La protesta di No Pip in villa comunale a Nocera Inferiore per salvare i due alberi nell’area di Casarzano, De Maio “progetto esecutivo”
“Bisogna sospendere i lavori, modificare il progetto e salvare i due pini”. Lo ha detto Erminia Maiorino di Potere al Popolo che questa mattina ha partecipato alla manifestazione di protesta organizzata dagli attivisti del comitato “No Pip Rete a difesa del suolo” durante la cerimonia di riapertura al pubblico della villa comunale di via Solimena a Nocera Inferiore. I due alberi si trovano nel cantiere dell’area industriale di Casarzano dove sono in corso le opere di urbanizzazione. Un pino si trova quasi al centro di una strada di penetrazione nell’area industriale, l’altro, a pochi metri, rientra in un lotto assegnato ad un’azienda. Il comitato chiede che non vengano abbattuti “due magnifici pini, alberi maestosi ed antichi, certamente ultra centenari”.

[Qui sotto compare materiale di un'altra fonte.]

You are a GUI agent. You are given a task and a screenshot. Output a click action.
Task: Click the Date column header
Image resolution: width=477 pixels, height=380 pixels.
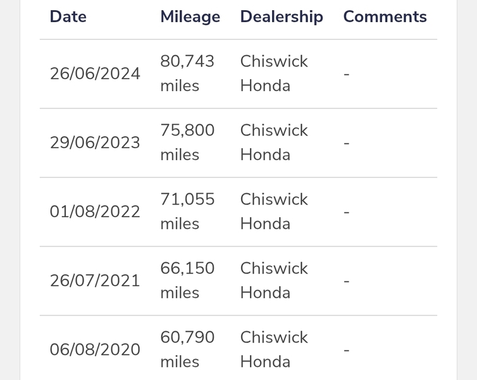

“La strada che si sta costruendo – ha sottolineato Maiorino – è di dubbia utilità in quanto scorre parallela ad una già esistente, un tratto della strada regionale 266 che dal cimitero comunale conduce a Castel San Giorgio. Gli alberi hanno un ruolo fondamentale nella riduzione della CO2 e alla lotta al cambiamento climatico. Quelli antichi ancor di più e il loro abbattimento non può essere facilmente compensato piantando alberi giovani come in una semplicistica equazione matematica”.
La replica
“Siamo al progetto esecutivo. Non credo si possa fare molto. Situazione ben diversa di quanto accaduto vicino allo svincolo autostradale di via Atzori dove, su mio intervento, abbiamo salvato il pino che è ora al centro della rotatoria“.